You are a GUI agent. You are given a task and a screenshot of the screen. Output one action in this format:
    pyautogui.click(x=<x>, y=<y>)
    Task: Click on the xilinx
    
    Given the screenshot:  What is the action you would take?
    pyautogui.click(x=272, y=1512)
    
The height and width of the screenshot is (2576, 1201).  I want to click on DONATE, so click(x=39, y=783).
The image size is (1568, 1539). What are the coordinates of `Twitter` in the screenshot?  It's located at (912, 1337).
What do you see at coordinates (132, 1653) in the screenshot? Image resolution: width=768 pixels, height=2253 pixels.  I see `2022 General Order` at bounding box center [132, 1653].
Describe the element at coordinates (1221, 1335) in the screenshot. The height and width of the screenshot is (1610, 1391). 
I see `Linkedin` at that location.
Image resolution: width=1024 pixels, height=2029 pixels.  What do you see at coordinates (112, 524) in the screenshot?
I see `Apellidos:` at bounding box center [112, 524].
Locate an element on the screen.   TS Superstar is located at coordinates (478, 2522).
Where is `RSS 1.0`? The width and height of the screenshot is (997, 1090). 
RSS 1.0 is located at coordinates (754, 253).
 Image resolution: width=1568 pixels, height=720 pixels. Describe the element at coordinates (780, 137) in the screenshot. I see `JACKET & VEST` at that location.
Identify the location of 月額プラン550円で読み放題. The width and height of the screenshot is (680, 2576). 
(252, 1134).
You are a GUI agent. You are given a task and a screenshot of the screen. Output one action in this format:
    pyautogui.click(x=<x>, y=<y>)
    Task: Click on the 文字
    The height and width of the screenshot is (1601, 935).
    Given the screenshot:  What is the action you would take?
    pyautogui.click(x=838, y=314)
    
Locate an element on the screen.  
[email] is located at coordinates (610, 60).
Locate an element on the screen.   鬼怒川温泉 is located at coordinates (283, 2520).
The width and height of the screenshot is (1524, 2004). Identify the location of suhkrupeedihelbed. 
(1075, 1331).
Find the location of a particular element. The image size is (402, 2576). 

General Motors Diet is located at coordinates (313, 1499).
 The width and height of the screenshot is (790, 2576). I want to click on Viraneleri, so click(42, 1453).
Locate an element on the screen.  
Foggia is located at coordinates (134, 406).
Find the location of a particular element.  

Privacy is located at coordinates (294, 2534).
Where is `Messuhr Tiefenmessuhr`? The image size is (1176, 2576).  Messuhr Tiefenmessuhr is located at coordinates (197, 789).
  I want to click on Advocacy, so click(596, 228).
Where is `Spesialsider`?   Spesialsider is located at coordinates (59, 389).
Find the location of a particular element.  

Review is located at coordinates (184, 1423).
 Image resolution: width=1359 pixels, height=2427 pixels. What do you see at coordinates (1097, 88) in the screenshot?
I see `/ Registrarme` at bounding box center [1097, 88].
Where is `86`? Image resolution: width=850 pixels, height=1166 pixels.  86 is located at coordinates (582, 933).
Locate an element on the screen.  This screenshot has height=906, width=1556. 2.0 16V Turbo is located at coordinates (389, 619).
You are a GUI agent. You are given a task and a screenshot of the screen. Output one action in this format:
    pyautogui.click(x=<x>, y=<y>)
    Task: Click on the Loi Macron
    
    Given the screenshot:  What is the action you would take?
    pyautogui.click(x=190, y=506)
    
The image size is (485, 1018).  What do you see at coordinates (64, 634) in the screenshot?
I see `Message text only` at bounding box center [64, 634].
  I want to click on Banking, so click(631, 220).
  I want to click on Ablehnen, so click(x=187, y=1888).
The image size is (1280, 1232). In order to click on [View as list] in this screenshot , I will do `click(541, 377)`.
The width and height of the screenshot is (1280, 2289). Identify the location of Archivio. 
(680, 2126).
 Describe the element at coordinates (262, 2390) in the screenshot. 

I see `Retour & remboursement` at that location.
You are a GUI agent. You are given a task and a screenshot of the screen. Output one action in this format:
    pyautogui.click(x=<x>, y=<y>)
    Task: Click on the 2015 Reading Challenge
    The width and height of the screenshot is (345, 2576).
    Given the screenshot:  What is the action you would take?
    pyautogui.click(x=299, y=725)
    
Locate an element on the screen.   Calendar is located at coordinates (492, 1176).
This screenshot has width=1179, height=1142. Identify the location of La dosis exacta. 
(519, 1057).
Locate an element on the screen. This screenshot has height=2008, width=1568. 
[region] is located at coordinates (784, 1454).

*-*-*

Count the lines in the rows above that contain the word "Identify". Reply with the number alone.

4